La clinique des objets : prendre soin des objets et des milieux dans les réseaux, médias et territoires de demain

Dans notre relation à l’objet, au corps tout d’abord, puis au jouet, au livre et plus largement à l’artéfact technique, se trame dès l’enfance l’ouverture au potentiel, à la culture. Une relation et donc des réseaux. Sans objets, point de mémoire, point d’écriture et point de supports de connaissances à pratiquer, cultiver, partager dans des réseaux de savoir qu’ils soient théoriques, pratiques, expérientiels ou esthétiques. L’objet, et le geste qui l’accompagne, n’est-il pas la première localité du savoir ?

Or, une tendance technique lourde du numérique, et dont nous n’avons peut-être pas encore pris la mesure épistémologique, consiste en l’invisibilisation progressive des objets ou leur remplacement par des simulacres d’objets. Une perte considérable de technodiversité et donc de noodiversité. Dans le monde industriel, l’objet perd en diversité et en singularité : délocalisation de l’industrie, économie de la fonctionnalité, oligopoles poussant à une standardisation mondiale pour opérer une baisse tendancielle des coûts de production, disparition de l’artisanat, remplacement des objets par des services, etc. Dans l’industrie numérique : le smartphone a intégré et continue chaque jour un peu plus d’intégrer les fonctions précédemment assurées par une grande diversité d’objets (clés, cartes de paiement, GPS, lampe, appareil photo, …), les logiciels ont disparu au profit des API, puis des services en lignes (SaaS), puis des modèles génératifs (Agent-as-a-Service) et bientôt seront invisibilisés dans le microprocesseur. En informatique, de la même manière que l’approche sémantique a été rudement remise en question par les approches statistiques, les langages de programmation orientés-objet ont disparu au profit de langages de plus en plus haut niveau, jusqu’à la programmation entièrement assistée par IA qui court-circuite les langages informatiques au profit de prompts et s’accompagne d’une nouvelle prolétarisation et d’une souffrance des travailleurs informatiques qui ne s’exprime encore qu’à bas-bruit.

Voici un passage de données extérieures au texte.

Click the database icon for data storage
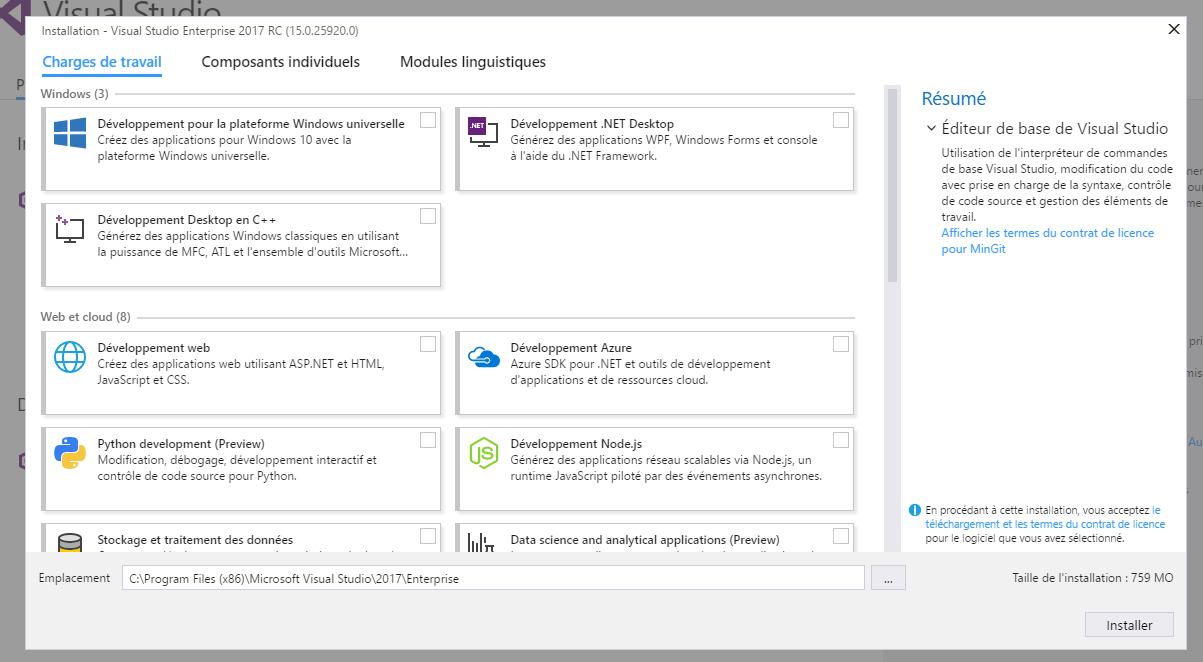The height and width of the screenshot is (662, 1203). (70, 543)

Les objets disparaissent-ils ? Pourtant, dans le même temps, toutes les sociétés de la tech sur-investissent massivement dans la matérialité exubérante et éco-destructrice des data-centers (autres objets tueurs d’objets) et n’ont, par ailleurs, plus qu’un mot à la bouche : Physical AI[1] ! Mais l’IA physique signe-t-elle le retour de l’objet ou sa disparition progressive au profit de nouvelles portes d’entrée dans le réseau des données ? L’IA physique se réduit-elle à des robots dont l’apparence humaine ne répond à aucune nécessité organologique, et qui seraient par conséquent considérés par Simondon comme des « monstres » ?  Ces robots ne sont-ils pas conçus, comme le smartphone, pour absorber, intégrer et remplacer tous les objets du quotidien, pour s’offrir à nous comme uniques objets du désir et créer ainsi de nouveaux gate-keepers dans la course à l’extraction et la maîtrise des données personnelles ? Derrière l’IA physique le microprocesseur devient-il l’objet universel et hégémonique ?

Mais ces faux objets, ces « no-bjets », ou ces quasi-objets rejouent-ils le système des objets devenus simples marchandises que dénonçait Baudrillard[2] ou bien sont-ils pris pour de nouveaux sujets ? Peuvent-ils vraiment recueillir notre « investissement libidinal » et s’imposer comme nouveaux « compagnons » psychothérapeutes ? Ont-ils dès l’enfance avec le jouet, ce rôle de « prototype du monde » que décrivait Simondon, ou d’objet transitionnel chez Winnicott[3] ? Ne faut-il pas réhabiliter le design de l’objet que nous avons négligé malgré nous en privilégiant le « design de l’expérience », les deux étant inséparable ? Un design pharmacologique, un design du soin des objets afin qu’ils puissent nous soigner, un design qui soit, d’une part, attentif à soigner les effets pathologiques de ces nouveaux miroirs narcissiques mais qui soit, d’autre part, en mesure de proposer des objets qui sont d’authentiques choses au sens de Heidegger, pour qui l’objet se fonde dans la connexion des phénomènes (nexus) c’est-à-dire dans ce que nous appréhendons par l’intuition spatio-temporelle, la rencontre et la fonction (Gegen-stand). Un design de l’interobjectivité que décrit Yuk Hui[4], un design des objets d’investissement libidinal qui puisse justifier des investissements soutenables, un design d’objets qui ont des « choses à nous dire ».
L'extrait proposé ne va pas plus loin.